● **Entries supplied**:

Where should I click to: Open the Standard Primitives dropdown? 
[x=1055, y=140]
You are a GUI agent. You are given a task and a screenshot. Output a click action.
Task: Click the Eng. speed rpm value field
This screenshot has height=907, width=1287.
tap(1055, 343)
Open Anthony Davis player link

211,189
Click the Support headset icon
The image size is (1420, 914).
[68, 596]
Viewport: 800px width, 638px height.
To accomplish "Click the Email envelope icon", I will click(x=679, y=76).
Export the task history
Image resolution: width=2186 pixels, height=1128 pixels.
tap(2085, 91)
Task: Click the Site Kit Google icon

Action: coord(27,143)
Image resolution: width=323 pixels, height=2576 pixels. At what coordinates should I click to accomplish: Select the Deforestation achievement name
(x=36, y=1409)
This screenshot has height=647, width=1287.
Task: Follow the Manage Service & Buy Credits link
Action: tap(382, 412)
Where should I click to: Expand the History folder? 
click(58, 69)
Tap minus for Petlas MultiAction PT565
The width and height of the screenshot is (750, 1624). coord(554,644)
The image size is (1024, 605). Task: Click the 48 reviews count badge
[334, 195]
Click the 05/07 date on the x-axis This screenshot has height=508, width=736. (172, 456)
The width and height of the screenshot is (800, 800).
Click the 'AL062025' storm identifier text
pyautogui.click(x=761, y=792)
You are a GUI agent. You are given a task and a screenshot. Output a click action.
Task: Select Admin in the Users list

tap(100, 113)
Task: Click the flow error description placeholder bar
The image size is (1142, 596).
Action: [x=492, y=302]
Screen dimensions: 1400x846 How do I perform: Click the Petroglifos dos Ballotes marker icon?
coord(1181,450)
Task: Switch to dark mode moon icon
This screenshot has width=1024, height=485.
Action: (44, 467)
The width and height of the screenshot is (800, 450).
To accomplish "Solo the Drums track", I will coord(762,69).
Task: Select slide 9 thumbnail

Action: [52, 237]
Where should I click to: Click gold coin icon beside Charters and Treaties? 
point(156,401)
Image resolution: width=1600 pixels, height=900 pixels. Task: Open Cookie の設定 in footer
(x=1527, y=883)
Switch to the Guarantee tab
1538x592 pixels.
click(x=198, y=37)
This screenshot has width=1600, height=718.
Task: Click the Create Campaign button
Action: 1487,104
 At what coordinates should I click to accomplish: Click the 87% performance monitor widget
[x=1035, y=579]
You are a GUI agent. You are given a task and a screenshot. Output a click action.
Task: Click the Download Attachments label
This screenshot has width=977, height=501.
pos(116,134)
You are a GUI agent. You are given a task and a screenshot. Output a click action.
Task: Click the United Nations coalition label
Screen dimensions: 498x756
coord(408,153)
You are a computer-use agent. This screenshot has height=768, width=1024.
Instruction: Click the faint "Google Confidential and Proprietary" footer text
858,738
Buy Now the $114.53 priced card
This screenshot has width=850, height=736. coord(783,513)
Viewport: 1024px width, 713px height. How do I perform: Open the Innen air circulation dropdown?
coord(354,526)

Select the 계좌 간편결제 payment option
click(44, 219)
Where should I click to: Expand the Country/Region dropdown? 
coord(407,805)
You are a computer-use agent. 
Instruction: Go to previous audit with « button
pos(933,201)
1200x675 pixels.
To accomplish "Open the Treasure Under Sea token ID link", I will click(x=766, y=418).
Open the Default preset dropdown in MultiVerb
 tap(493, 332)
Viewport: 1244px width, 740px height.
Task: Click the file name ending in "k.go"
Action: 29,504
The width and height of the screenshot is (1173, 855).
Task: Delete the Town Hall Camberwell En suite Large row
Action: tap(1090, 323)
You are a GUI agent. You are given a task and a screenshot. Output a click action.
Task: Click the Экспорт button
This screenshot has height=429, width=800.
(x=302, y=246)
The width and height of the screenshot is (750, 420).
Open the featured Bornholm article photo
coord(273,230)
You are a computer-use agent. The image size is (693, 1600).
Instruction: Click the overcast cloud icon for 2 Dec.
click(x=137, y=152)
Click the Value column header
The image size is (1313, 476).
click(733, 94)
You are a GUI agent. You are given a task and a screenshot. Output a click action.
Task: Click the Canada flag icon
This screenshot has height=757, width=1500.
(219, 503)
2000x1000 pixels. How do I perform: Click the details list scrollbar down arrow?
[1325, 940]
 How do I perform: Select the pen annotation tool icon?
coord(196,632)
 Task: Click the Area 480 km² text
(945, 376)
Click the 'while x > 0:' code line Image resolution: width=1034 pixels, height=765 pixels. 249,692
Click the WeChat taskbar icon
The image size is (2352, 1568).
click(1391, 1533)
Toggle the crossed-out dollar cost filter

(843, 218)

● **Work task**: An exact copy of every entry is the expected result.

● **Exercise output**:
Where should I click to: Open the Standard Primitives dropdown? 
[x=1055, y=140]
You are a GUI agent. You are given a task and a screenshot. Output a click action.
Task: Click the Eng. speed rpm value field
This screenshot has height=907, width=1287.
tap(1055, 343)
Open Anthony Davis player link

211,189
Click the Support headset icon
The image size is (1420, 914).
[68, 596]
Viewport: 800px width, 638px height.
To accomplish "Click the Email envelope icon", I will click(x=679, y=76).
Export the task history
Image resolution: width=2186 pixels, height=1128 pixels.
tap(2085, 91)
Task: Click the Site Kit Google icon

Action: coord(27,143)
Image resolution: width=323 pixels, height=2576 pixels. At what coordinates should I click to accomplish: Select the Deforestation achievement name
(x=36, y=1409)
This screenshot has height=647, width=1287.
Task: Follow the Manage Service & Buy Credits link
Action: tap(382, 412)
Where should I click to: Expand the History folder? 
click(58, 69)
Tap minus for Petlas MultiAction PT565
The width and height of the screenshot is (750, 1624). coord(554,644)
The image size is (1024, 605). Task: Click the 48 reviews count badge
[334, 195]
Click the 05/07 date on the x-axis This screenshot has height=508, width=736. (172, 456)
The width and height of the screenshot is (800, 800).
Click the 'AL062025' storm identifier text
pyautogui.click(x=761, y=792)
You are a GUI agent. You are given a task and a screenshot. Output a click action.
Task: Select Admin in the Users list

tap(100, 113)
Task: Click the flow error description placeholder bar
The image size is (1142, 596).
Action: [x=492, y=302]
Screen dimensions: 1400x846 How do I perform: Click the Petroglifos dos Ballotes marker icon?
coord(1181,450)
Task: Switch to dark mode moon icon
This screenshot has width=1024, height=485.
Action: (44, 467)
The width and height of the screenshot is (800, 450).
To accomplish "Solo the Drums track", I will coord(762,69).
Task: Select slide 9 thumbnail

Action: [52, 237]
Where should I click to: Click gold coin icon beside Charters and Treaties? 
point(156,401)
Image resolution: width=1600 pixels, height=900 pixels. Task: Open Cookie の設定 in footer
(x=1527, y=883)
Switch to the Guarantee tab
1538x592 pixels.
click(x=198, y=37)
This screenshot has width=1600, height=718.
Task: Click the Create Campaign button
Action: 1487,104
 At what coordinates should I click to accomplish: Click the 87% performance monitor widget
[x=1035, y=579]
You are a GUI agent. You are given a task and a screenshot. Output a click action.
Task: Click the Download Attachments label
This screenshot has width=977, height=501.
pos(116,134)
You are a GUI agent. You are given a task and a screenshot. Output a click action.
Task: Click the United Nations coalition label
Screen dimensions: 498x756
coord(408,153)
You are a computer-use agent. This screenshot has height=768, width=1024.
Instruction: Click the faint "Google Confidential and Proprietary" footer text
858,738
Buy Now the $114.53 priced card
This screenshot has width=850, height=736. coord(783,513)
Viewport: 1024px width, 713px height. How do I perform: Open the Innen air circulation dropdown?
coord(354,526)

Select the 계좌 간편결제 payment option
click(44, 219)
Where should I click to: Expand the Country/Region dropdown? 
coord(407,805)
You are a computer-use agent. 
Instruction: Go to previous audit with « button
pos(933,201)
1200x675 pixels.
To accomplish "Open the Treasure Under Sea token ID link", I will click(x=766, y=418).
Open the Default preset dropdown in MultiVerb
 tap(493, 332)
Viewport: 1244px width, 740px height.
Task: Click the file name ending in "k.go"
Action: 29,504
The width and height of the screenshot is (1173, 855).
Task: Delete the Town Hall Camberwell En suite Large row
Action: tap(1090, 323)
You are a GUI agent. You are given a task and a screenshot. Output a click action.
Task: Click the Экспорт button
This screenshot has height=429, width=800.
(x=302, y=246)
The width and height of the screenshot is (750, 420).
Open the featured Bornholm article photo
coord(273,230)
You are a computer-use agent. The image size is (693, 1600).
Instruction: Click the overcast cloud icon for 2 Dec.
click(x=137, y=152)
Click the Value column header
The image size is (1313, 476).
click(733, 94)
You are a GUI agent. You are given a task and a screenshot. Output a click action.
Task: Click the Canada flag icon
This screenshot has height=757, width=1500.
(219, 503)
2000x1000 pixels. How do I perform: Click the details list scrollbar down arrow?
[1325, 940]
 How do I perform: Select the pen annotation tool icon?
coord(196,632)
 Task: Click the Area 480 km² text
(945, 376)
Click the 'while x > 0:' code line Image resolution: width=1034 pixels, height=765 pixels. 249,692
Click the WeChat taskbar icon
The image size is (2352, 1568).
click(1391, 1533)
Toggle the crossed-out dollar cost filter

(843, 218)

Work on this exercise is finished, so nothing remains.